Georgiana Puscasu
Resources for Multilingual Processing
Georgiana Puscasu is PhD student and member of the Research
Group in Computational Linguistics at University of Wolverhampton,
Georgiana earned an M.Sc. degree in Computational
Linguistics from "Alexandru Ioan Cuza" University,
Resources for Multilingual Processing
The ever-spreading tentacles of the Internet
have activated research in multilingual information processing, with a
corresponding renewed interest in relevant multilingual resources. Ongoing
research in Natural Language Processing requires vast amounts of data, as well
as tools to deal with the existent variety of languages. Bearing in mind that
costs for producing such data and resources are high, it is of major importance
that the research community is aware of their existence and exploits them
appropriately, without reinventing the wheel. In order to avoid massive
and wasteful duplication of effort, it is critical to know what is already
publicly available (not necessarily at no cost) and exploitable.
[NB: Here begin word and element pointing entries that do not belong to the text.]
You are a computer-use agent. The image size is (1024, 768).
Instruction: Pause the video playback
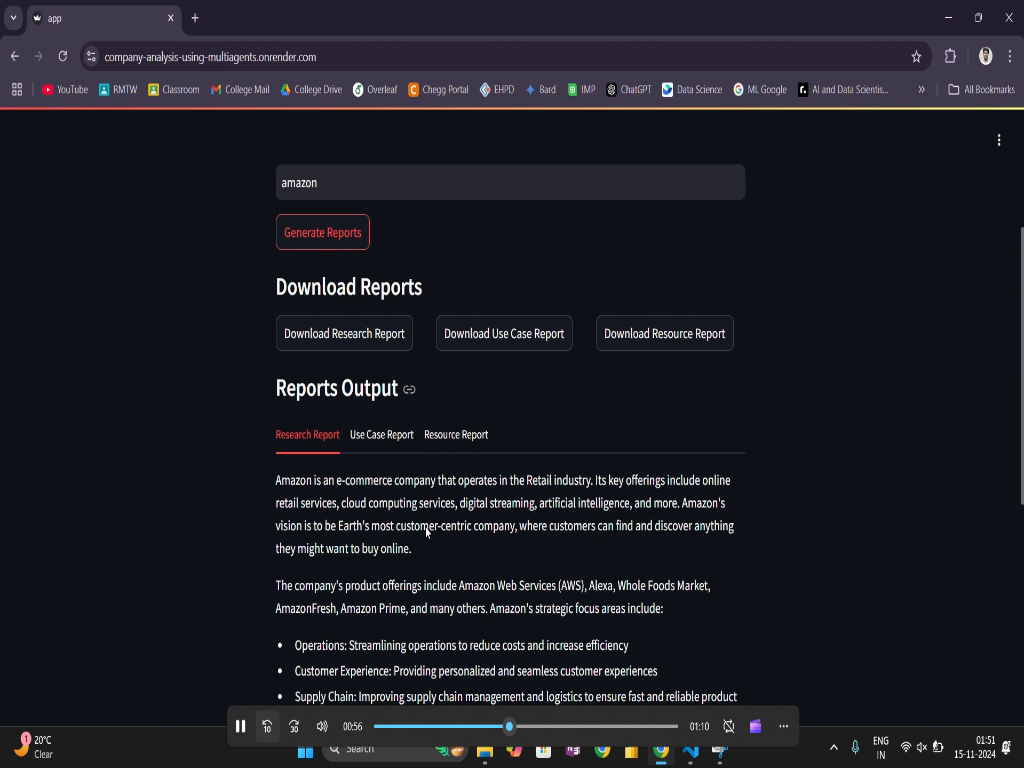[240, 726]
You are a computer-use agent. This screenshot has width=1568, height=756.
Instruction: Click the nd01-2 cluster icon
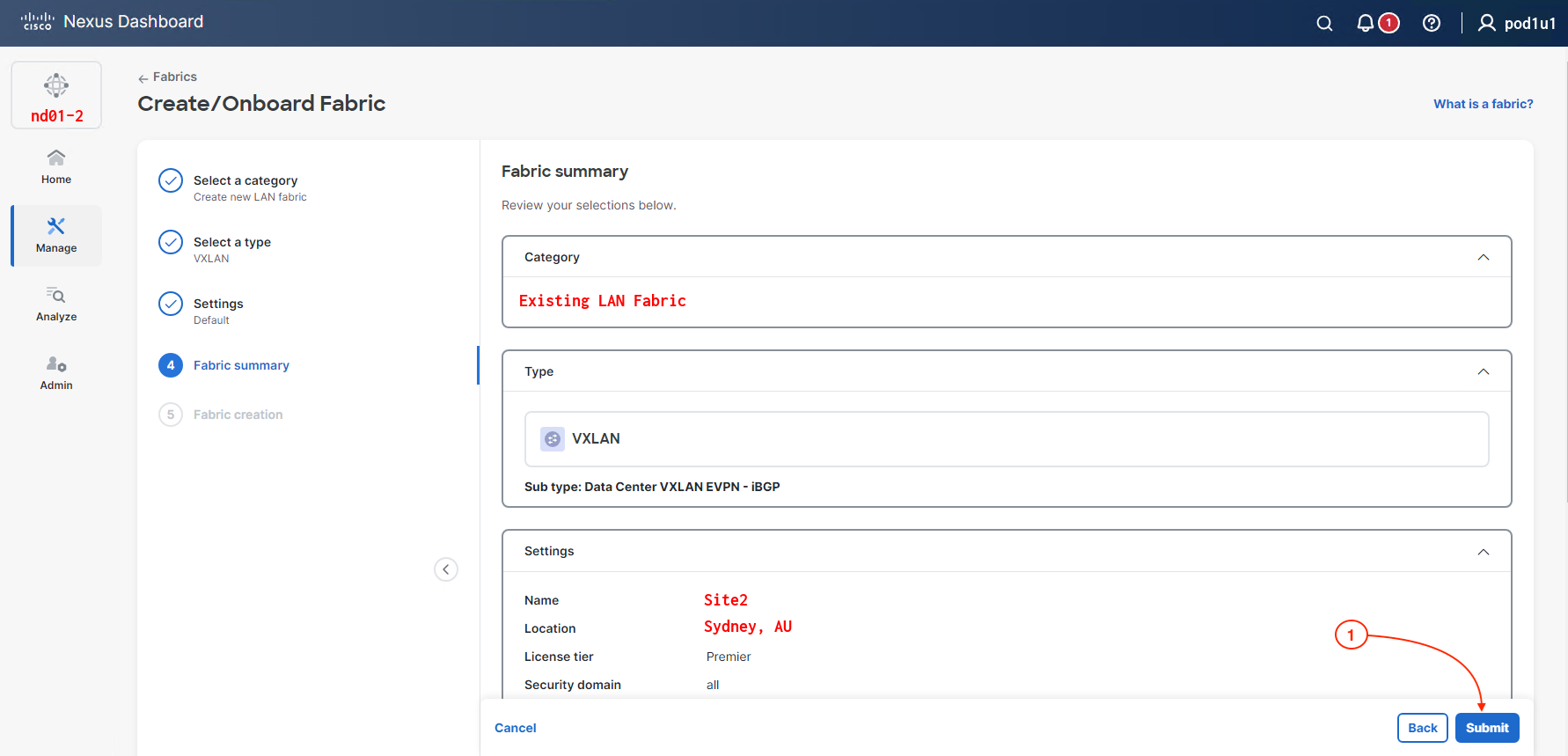[x=56, y=95]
In light of this, the purpose of this
tutorial is to present an inventory of existent resources that can support
multilingual Natural Language Processing. An extensive range of corpora, tools
and off-the-shelf modules, together with their description and specific
features will be presented to the summer school attendants. The investigated
features will include for corpora the genre, covered languages, size and
availability and for tools or off-the-shelf modules the languages
supported, the programming language in which they are implemented, their
availability, the platforms they can be run on. The
tutorial will make an attempt to cover
resources in/for most of the languages spoken by the summer
school participants.
The afternoon practical session will
give attendants the chance to get hands-on experience with different tools
presented during the tutorial.